Start of Block

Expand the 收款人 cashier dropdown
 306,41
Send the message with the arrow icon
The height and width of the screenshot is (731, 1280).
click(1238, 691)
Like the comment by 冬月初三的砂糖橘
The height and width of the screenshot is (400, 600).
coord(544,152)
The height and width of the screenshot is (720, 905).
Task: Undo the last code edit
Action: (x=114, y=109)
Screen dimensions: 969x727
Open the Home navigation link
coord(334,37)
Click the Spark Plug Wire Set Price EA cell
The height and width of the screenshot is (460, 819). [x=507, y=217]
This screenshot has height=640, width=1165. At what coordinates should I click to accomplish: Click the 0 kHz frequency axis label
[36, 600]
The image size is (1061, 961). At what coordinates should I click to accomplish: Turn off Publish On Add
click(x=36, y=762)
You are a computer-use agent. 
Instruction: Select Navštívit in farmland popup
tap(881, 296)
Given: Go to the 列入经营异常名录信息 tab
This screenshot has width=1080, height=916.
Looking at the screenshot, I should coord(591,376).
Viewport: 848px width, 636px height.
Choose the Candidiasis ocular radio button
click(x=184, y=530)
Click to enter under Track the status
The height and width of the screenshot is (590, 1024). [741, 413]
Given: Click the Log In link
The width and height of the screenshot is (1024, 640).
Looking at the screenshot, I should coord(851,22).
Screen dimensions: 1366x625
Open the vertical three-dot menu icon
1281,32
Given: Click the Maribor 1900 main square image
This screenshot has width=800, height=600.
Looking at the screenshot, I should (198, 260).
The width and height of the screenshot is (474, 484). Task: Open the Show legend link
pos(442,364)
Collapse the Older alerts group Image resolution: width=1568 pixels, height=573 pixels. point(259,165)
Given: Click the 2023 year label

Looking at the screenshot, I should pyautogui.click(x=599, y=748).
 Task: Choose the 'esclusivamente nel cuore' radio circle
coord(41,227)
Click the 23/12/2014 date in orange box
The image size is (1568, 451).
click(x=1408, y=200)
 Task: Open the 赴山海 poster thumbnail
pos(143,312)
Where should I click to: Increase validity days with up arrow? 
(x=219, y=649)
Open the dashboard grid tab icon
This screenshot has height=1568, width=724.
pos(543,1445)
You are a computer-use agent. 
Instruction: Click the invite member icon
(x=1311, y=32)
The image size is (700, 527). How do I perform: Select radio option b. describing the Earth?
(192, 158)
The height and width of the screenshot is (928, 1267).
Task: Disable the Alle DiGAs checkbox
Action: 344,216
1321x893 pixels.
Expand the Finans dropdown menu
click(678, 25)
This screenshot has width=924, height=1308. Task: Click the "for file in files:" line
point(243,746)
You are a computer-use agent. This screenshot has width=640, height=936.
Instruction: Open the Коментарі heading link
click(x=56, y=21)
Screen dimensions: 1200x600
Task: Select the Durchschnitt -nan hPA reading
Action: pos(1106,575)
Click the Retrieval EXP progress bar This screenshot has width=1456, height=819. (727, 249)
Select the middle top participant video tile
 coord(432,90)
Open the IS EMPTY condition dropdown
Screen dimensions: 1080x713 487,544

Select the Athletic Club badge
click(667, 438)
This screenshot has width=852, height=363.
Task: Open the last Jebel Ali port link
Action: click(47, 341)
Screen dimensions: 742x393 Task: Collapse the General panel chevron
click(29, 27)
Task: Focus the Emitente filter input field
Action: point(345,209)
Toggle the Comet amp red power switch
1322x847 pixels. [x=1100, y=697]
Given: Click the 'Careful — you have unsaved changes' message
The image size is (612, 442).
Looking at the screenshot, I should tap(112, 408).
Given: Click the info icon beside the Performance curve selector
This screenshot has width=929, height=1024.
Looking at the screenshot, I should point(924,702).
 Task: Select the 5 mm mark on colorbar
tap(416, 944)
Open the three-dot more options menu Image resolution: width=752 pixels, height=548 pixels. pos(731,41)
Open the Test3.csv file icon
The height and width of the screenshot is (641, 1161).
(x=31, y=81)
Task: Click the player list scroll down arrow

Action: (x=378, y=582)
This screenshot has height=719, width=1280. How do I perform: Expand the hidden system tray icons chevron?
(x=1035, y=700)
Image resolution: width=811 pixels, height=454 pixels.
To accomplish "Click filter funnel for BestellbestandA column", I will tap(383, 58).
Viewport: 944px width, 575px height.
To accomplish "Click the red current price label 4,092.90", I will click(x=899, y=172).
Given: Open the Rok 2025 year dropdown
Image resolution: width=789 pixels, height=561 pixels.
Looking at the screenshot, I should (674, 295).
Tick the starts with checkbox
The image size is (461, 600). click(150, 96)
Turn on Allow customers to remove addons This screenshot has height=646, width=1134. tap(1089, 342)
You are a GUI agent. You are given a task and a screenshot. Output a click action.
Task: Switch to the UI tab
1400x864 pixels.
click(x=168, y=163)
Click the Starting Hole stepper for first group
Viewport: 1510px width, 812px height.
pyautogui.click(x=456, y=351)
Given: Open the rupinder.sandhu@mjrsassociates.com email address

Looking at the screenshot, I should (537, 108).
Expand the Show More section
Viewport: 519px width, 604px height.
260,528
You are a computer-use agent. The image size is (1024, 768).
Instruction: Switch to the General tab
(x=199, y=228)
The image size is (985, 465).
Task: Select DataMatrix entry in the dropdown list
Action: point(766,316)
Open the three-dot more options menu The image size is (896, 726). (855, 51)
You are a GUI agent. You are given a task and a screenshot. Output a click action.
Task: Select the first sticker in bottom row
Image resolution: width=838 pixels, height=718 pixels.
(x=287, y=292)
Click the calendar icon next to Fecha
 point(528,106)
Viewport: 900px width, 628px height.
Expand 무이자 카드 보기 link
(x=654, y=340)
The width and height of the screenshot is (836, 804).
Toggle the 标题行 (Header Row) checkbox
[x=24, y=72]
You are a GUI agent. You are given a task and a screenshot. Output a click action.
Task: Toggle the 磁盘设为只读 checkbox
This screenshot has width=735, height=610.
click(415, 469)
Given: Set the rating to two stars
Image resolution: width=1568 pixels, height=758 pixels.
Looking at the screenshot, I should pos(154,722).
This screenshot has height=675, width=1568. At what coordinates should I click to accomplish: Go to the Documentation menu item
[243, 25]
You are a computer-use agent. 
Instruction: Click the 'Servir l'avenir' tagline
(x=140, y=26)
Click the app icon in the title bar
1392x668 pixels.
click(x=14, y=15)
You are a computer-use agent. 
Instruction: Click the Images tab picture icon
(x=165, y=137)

End of Block

**WHAT IS REQUIRED:** The entire listing is to be printed once more, word for word.

**RESPONSE:**
Expand the 收款人 cashier dropdown
 306,41
Send the message with the arrow icon
The height and width of the screenshot is (731, 1280).
click(1238, 691)
Like the comment by 冬月初三的砂糖橘
The height and width of the screenshot is (400, 600).
coord(544,152)
The height and width of the screenshot is (720, 905).
Task: Undo the last code edit
Action: (x=114, y=109)
Screen dimensions: 969x727
Open the Home navigation link
coord(334,37)
Click the Spark Plug Wire Set Price EA cell
The height and width of the screenshot is (460, 819). [x=507, y=217]
This screenshot has height=640, width=1165. At what coordinates should I click to accomplish: Click the 0 kHz frequency axis label
[36, 600]
The image size is (1061, 961). At what coordinates should I click to accomplish: Turn off Publish On Add
click(x=36, y=762)
You are a computer-use agent. 
Instruction: Select Navštívit in farmland popup
tap(881, 296)
Given: Go to the 列入经营异常名录信息 tab
This screenshot has width=1080, height=916.
Looking at the screenshot, I should coord(591,376).
Viewport: 848px width, 636px height.
Choose the Candidiasis ocular radio button
click(x=184, y=530)
Click to enter under Track the status
The height and width of the screenshot is (590, 1024). [741, 413]
Given: Click the Log In link
The width and height of the screenshot is (1024, 640).
Looking at the screenshot, I should coord(851,22).
Screen dimensions: 1366x625
Open the vertical three-dot menu icon
1281,32
Given: Click the Maribor 1900 main square image
This screenshot has width=800, height=600.
Looking at the screenshot, I should (198, 260).
The width and height of the screenshot is (474, 484). Task: Open the Show legend link
pos(442,364)
Collapse the Older alerts group Image resolution: width=1568 pixels, height=573 pixels. point(259,165)
Given: Click the 2023 year label

Looking at the screenshot, I should pyautogui.click(x=599, y=748).
 Task: Choose the 'esclusivamente nel cuore' radio circle
coord(41,227)
Click the 23/12/2014 date in orange box
The image size is (1568, 451).
click(x=1408, y=200)
 Task: Open the 赴山海 poster thumbnail
pos(143,312)
Where should I click to: Increase validity days with up arrow? 
(x=219, y=649)
Open the dashboard grid tab icon
This screenshot has height=1568, width=724.
pos(543,1445)
You are a computer-use agent. 
Instruction: Click the invite member icon
(x=1311, y=32)
The image size is (700, 527). How do I perform: Select radio option b. describing the Earth?
(192, 158)
The height and width of the screenshot is (928, 1267).
Task: Disable the Alle DiGAs checkbox
Action: 344,216
1321x893 pixels.
Expand the Finans dropdown menu
click(678, 25)
This screenshot has width=924, height=1308. Task: Click the "for file in files:" line
point(243,746)
You are a computer-use agent. This screenshot has width=640, height=936.
Instruction: Open the Коментарі heading link
click(x=56, y=21)
Screen dimensions: 1200x600
Task: Select the Durchschnitt -nan hPA reading
Action: pos(1106,575)
Click the Retrieval EXP progress bar This screenshot has width=1456, height=819. (727, 249)
Select the middle top participant video tile
 coord(432,90)
Open the IS EMPTY condition dropdown
Screen dimensions: 1080x713 487,544

Select the Athletic Club badge
click(667, 438)
This screenshot has width=852, height=363.
Task: Open the last Jebel Ali port link
Action: click(47, 341)
Screen dimensions: 742x393 Task: Collapse the General panel chevron
click(29, 27)
Task: Focus the Emitente filter input field
Action: point(345,209)
Toggle the Comet amp red power switch
1322x847 pixels. [x=1100, y=697]
Given: Click the 'Careful — you have unsaved changes' message
The image size is (612, 442).
Looking at the screenshot, I should tap(112, 408).
Given: Click the info icon beside the Performance curve selector
This screenshot has width=929, height=1024.
Looking at the screenshot, I should point(924,702).
 Task: Select the 5 mm mark on colorbar
tap(416, 944)
Open the three-dot more options menu Image resolution: width=752 pixels, height=548 pixels. pos(731,41)
Open the Test3.csv file icon
The height and width of the screenshot is (641, 1161).
(x=31, y=81)
Task: Click the player list scroll down arrow

Action: (x=378, y=582)
This screenshot has height=719, width=1280. How do I perform: Expand the hidden system tray icons chevron?
(x=1035, y=700)
Image resolution: width=811 pixels, height=454 pixels.
To accomplish "Click filter funnel for BestellbestandA column", I will tap(383, 58).
Viewport: 944px width, 575px height.
To accomplish "Click the red current price label 4,092.90", I will click(x=899, y=172).
Given: Open the Rok 2025 year dropdown
Image resolution: width=789 pixels, height=561 pixels.
Looking at the screenshot, I should (674, 295).
Tick the starts with checkbox
The image size is (461, 600). click(150, 96)
Turn on Allow customers to remove addons This screenshot has height=646, width=1134. tap(1089, 342)
You are a GUI agent. You are given a task and a screenshot. Output a click action.
Task: Switch to the UI tab
1400x864 pixels.
click(x=168, y=163)
Click the Starting Hole stepper for first group
Viewport: 1510px width, 812px height.
pyautogui.click(x=456, y=351)
Given: Open the rupinder.sandhu@mjrsassociates.com email address

Looking at the screenshot, I should (537, 108).
Expand the Show More section
Viewport: 519px width, 604px height.
260,528
You are a computer-use agent. The image size is (1024, 768).
Instruction: Switch to the General tab
(x=199, y=228)
The image size is (985, 465).
Task: Select DataMatrix entry in the dropdown list
Action: point(766,316)
Open the three-dot more options menu The image size is (896, 726). (855, 51)
You are a GUI agent. You are given a task and a screenshot. Output a click action.
Task: Select the first sticker in bottom row
Image resolution: width=838 pixels, height=718 pixels.
(x=287, y=292)
Click the calendar icon next to Fecha
 point(528,106)
Viewport: 900px width, 628px height.
Expand 무이자 카드 보기 link
(x=654, y=340)
The width and height of the screenshot is (836, 804).
Toggle the 标题行 (Header Row) checkbox
[x=24, y=72]
You are a GUI agent. You are given a task and a screenshot. Output a click action.
Task: Toggle the 磁盘设为只读 checkbox
This screenshot has width=735, height=610.
click(415, 469)
Given: Set the rating to two stars
Image resolution: width=1568 pixels, height=758 pixels.
Looking at the screenshot, I should pos(154,722).
This screenshot has height=675, width=1568. At what coordinates should I click to accomplish: Go to the Documentation menu item
[243, 25]
You are a computer-use agent. 
Instruction: Click the 'Servir l'avenir' tagline
(x=140, y=26)
Click the app icon in the title bar
1392x668 pixels.
click(x=14, y=15)
You are a computer-use agent. 
Instruction: Click the Images tab picture icon
(x=165, y=137)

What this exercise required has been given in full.